After the Red Sox were caught employing hot Astros property, they went rudderless for 2020, collapsing to last place, only to captain a redemption narrative this year by hiring the same man they jettisoned. If the Opening Day ovation was any indication, the sole reason any Bostonian believes in this team is the undying faith the organization showed to the man in the dugout.

The Yankees? They’ve tried to claim to be all substance and no talk these past few years. They’ve tried to embrace being the villain while the rest of baseball subverts the rules into actual villainy. It hasn’t worked. Each time, they’ve come up far short at the first sign of trouble, always punched in the mouth by the team that didn’t care about outside perception.

“Just give me a chance.”

For the record, that’s a second chance, with the suspicion of it being a third chance (anyone really know what went on behind closed video room doors in 2018?). And not just a second chance to be gainfully employed, of course, but the second (or third!) chance to hold an extremely coveted leadership position.

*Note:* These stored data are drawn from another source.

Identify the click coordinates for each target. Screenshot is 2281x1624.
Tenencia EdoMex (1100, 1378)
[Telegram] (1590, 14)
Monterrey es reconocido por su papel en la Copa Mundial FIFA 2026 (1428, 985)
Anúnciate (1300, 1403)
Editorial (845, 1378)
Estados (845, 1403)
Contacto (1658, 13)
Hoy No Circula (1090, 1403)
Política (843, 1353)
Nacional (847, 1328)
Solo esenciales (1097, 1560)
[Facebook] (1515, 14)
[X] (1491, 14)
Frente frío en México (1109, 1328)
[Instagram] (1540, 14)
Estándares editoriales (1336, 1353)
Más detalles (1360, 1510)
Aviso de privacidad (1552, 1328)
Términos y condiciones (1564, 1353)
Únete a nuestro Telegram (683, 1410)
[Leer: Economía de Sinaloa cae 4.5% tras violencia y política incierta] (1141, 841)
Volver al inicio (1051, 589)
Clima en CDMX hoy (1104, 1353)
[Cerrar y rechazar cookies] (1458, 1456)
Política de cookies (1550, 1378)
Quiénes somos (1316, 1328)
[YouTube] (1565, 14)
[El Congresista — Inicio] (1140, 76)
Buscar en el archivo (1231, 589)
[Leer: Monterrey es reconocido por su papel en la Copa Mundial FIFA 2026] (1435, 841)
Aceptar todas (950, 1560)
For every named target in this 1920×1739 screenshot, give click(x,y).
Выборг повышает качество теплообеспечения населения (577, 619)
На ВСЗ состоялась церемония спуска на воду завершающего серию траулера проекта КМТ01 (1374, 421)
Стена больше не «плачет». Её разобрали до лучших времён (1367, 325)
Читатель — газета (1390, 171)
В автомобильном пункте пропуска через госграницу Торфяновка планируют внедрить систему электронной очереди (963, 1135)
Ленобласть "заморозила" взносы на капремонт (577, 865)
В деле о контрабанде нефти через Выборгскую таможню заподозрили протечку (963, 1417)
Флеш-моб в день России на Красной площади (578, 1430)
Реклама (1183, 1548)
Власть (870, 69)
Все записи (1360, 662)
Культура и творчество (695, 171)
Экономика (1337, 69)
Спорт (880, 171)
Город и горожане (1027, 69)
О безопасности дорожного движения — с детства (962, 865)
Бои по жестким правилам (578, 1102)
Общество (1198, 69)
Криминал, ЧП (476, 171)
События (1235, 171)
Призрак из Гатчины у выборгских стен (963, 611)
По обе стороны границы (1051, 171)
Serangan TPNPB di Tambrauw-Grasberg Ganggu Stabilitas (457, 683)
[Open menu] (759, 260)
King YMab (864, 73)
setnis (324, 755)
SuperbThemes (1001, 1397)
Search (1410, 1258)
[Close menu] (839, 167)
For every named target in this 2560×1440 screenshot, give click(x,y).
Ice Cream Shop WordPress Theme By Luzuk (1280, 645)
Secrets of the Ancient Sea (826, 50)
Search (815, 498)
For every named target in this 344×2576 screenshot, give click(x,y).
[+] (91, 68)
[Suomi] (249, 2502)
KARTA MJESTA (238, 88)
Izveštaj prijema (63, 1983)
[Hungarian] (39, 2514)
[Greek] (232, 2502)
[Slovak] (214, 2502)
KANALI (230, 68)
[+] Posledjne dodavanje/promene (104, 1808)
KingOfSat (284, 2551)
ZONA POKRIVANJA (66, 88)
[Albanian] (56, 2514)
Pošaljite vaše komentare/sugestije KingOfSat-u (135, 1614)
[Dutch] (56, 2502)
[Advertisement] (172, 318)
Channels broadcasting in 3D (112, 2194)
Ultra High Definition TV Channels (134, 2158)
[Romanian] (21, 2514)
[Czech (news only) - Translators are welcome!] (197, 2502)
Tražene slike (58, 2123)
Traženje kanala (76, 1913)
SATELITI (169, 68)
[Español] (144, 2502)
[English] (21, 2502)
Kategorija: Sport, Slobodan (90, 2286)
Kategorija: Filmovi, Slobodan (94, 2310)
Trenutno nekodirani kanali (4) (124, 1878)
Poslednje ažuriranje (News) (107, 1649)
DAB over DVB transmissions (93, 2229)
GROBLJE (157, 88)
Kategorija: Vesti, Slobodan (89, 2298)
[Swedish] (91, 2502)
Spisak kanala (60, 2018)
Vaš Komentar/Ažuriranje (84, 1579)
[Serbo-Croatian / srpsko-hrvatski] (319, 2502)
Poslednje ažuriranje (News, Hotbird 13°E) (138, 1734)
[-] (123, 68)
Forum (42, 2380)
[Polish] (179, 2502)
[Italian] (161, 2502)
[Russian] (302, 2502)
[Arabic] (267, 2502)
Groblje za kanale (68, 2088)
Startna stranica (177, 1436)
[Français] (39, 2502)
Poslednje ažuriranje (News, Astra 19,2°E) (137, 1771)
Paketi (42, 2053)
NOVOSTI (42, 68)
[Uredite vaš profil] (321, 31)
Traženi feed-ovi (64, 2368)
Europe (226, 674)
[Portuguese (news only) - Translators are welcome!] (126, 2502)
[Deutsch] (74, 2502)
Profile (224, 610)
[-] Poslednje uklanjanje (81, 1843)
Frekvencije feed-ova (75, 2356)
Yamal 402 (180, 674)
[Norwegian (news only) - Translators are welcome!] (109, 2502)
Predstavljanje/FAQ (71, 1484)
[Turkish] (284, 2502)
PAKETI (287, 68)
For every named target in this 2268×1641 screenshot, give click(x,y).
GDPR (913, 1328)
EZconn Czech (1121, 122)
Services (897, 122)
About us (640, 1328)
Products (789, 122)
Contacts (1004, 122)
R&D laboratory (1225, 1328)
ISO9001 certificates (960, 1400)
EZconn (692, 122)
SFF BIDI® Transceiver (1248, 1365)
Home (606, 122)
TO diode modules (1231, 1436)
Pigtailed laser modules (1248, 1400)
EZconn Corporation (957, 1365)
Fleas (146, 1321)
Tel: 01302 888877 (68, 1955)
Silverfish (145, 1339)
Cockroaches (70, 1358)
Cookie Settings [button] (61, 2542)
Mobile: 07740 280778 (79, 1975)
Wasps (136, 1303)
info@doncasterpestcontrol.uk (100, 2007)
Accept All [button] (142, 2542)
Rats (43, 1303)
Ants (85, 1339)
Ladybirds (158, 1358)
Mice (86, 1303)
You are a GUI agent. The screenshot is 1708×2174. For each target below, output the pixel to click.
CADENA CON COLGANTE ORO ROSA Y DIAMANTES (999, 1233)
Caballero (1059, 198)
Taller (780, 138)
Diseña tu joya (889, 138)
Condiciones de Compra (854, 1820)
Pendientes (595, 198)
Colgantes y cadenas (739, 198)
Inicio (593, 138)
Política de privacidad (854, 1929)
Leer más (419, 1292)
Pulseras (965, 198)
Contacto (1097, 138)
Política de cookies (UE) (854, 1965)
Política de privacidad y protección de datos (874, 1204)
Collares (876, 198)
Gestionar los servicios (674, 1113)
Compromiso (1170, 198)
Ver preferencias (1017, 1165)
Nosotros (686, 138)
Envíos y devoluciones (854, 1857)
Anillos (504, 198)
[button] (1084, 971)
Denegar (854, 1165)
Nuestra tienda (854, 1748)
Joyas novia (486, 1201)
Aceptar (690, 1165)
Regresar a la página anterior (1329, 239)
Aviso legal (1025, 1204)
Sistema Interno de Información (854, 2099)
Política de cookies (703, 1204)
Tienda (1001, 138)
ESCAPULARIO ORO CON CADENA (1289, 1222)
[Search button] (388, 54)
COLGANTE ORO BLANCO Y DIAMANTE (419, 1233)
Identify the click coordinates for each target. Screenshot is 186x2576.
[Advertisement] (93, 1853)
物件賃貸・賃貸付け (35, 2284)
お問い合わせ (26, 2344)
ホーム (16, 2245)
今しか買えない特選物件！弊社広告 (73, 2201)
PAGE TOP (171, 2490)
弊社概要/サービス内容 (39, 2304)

A chance Carlos Beltran did not get and will likely never get, by the way, because he didn’t reside in Boston, where the Red Sox organization made a conscious bet on the world allowing their skirting of the rules (or at least a prominent association with a famous rule-skirter) to skate on by.

They were right, and now their fans get to embrace an Astros-like “us against the world” rallying cry for a crime they won’t even admit they committed.

Boston wins again, and we’re now on Year 4 of waiting for the Yankees to somehow get vengeance on the entire Astros cabal.

Perhaps we should stop waiting. In four seasons, the Yankees’ failure to get over the hump, combined with the success of the Red Sox and Astros with very few consequences, makes a far better argument for cheating than for doing things by the book.

You win, nothing changes, and you get to open the door wide again for accused cheaters to thunderous applause when the time comes.